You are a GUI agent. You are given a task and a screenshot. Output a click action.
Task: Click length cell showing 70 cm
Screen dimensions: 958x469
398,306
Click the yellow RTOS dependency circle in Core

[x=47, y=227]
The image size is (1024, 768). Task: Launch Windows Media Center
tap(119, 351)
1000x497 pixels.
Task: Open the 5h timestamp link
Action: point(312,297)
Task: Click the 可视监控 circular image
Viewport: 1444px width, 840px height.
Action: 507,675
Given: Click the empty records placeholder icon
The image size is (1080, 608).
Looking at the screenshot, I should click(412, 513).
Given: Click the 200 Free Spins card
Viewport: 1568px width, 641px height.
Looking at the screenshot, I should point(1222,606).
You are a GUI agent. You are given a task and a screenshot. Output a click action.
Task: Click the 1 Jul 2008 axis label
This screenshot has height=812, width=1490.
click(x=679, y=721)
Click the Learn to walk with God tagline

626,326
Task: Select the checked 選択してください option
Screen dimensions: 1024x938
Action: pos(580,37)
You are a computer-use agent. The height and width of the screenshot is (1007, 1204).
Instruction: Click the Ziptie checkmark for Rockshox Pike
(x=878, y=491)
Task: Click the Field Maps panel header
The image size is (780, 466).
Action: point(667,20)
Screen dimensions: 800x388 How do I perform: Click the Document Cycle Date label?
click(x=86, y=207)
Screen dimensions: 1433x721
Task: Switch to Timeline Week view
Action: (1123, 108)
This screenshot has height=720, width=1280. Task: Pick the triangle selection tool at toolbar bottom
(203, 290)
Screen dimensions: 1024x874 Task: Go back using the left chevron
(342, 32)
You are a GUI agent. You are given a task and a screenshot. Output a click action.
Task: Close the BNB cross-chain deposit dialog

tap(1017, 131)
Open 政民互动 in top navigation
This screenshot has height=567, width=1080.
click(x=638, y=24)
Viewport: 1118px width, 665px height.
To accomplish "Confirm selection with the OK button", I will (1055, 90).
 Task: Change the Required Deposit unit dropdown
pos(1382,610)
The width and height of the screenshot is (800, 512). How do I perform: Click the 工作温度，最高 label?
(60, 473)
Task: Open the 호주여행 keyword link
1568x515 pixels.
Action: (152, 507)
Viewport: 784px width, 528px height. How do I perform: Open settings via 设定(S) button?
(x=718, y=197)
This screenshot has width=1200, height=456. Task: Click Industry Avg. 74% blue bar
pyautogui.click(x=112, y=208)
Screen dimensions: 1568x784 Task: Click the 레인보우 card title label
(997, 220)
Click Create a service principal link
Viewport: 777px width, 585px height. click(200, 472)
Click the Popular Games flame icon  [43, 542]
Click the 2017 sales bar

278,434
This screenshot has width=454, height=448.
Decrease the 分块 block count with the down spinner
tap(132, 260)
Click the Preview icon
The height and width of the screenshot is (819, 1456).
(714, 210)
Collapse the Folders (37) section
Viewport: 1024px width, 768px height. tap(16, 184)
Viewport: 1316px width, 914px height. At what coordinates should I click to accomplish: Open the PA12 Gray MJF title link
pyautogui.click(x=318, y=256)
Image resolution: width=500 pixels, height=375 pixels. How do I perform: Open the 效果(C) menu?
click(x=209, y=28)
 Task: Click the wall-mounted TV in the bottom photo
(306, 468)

==========

## TASK DIRECTIONS
The whole listing above is to be copied exactly.

## ANSWER TO THIS EXERCISE
You are a GUI agent. You are given a task and a screenshot. Output a click action.
Task: Click length cell showing 70 cm
Screen dimensions: 958x469
398,306
Click the yellow RTOS dependency circle in Core

[x=47, y=227]
The image size is (1024, 768). Task: Launch Windows Media Center
tap(119, 351)
1000x497 pixels.
Task: Open the 5h timestamp link
Action: point(312,297)
Task: Click the 可视监控 circular image
Viewport: 1444px width, 840px height.
Action: 507,675
Given: Click the empty records placeholder icon
The image size is (1080, 608).
Looking at the screenshot, I should click(412, 513).
Given: Click the 200 Free Spins card
Viewport: 1568px width, 641px height.
Looking at the screenshot, I should point(1222,606).
You are a GUI agent. You are given a task and a screenshot. Output a click action.
Task: Click the 1 Jul 2008 axis label
This screenshot has height=812, width=1490.
click(x=679, y=721)
Click the Learn to walk with God tagline

626,326
Task: Select the checked 選択してください option
Screen dimensions: 1024x938
Action: pos(580,37)
You are a computer-use agent. The height and width of the screenshot is (1007, 1204).
Instruction: Click the Ziptie checkmark for Rockshox Pike
(x=878, y=491)
Task: Click the Field Maps panel header
The image size is (780, 466).
Action: point(667,20)
Screen dimensions: 800x388 How do I perform: Click the Document Cycle Date label?
click(x=86, y=207)
Screen dimensions: 1433x721
Task: Switch to Timeline Week view
Action: (1123, 108)
This screenshot has height=720, width=1280. Task: Pick the triangle selection tool at toolbar bottom
(203, 290)
Screen dimensions: 1024x874 Task: Go back using the left chevron
(342, 32)
You are a GUI agent. You are given a task and a screenshot. Output a click action.
Task: Close the BNB cross-chain deposit dialog

tap(1017, 131)
Open 政民互动 in top navigation
This screenshot has height=567, width=1080.
click(x=638, y=24)
Viewport: 1118px width, 665px height.
To accomplish "Confirm selection with the OK button", I will (1055, 90).
 Task: Change the Required Deposit unit dropdown
pos(1382,610)
The width and height of the screenshot is (800, 512). How do I perform: Click the 工作温度，最高 label?
(60, 473)
Task: Open the 호주여행 keyword link
1568x515 pixels.
Action: (152, 507)
Viewport: 784px width, 528px height. How do I perform: Open settings via 设定(S) button?
(x=718, y=197)
This screenshot has width=1200, height=456. Task: Click Industry Avg. 74% blue bar
pyautogui.click(x=112, y=208)
Screen dimensions: 1568x784 Task: Click the 레인보우 card title label
(997, 220)
Click Create a service principal link
Viewport: 777px width, 585px height. click(200, 472)
Click the Popular Games flame icon  [43, 542]
Click the 2017 sales bar

278,434
This screenshot has width=454, height=448.
Decrease the 分块 block count with the down spinner
tap(132, 260)
Click the Preview icon
The height and width of the screenshot is (819, 1456).
(714, 210)
Collapse the Folders (37) section
Viewport: 1024px width, 768px height. tap(16, 184)
Viewport: 1316px width, 914px height. At what coordinates should I click to accomplish: Open the PA12 Gray MJF title link
pyautogui.click(x=318, y=256)
Image resolution: width=500 pixels, height=375 pixels. How do I perform: Open the 效果(C) menu?
click(x=209, y=28)
 Task: Click the wall-mounted TV in the bottom photo
(306, 468)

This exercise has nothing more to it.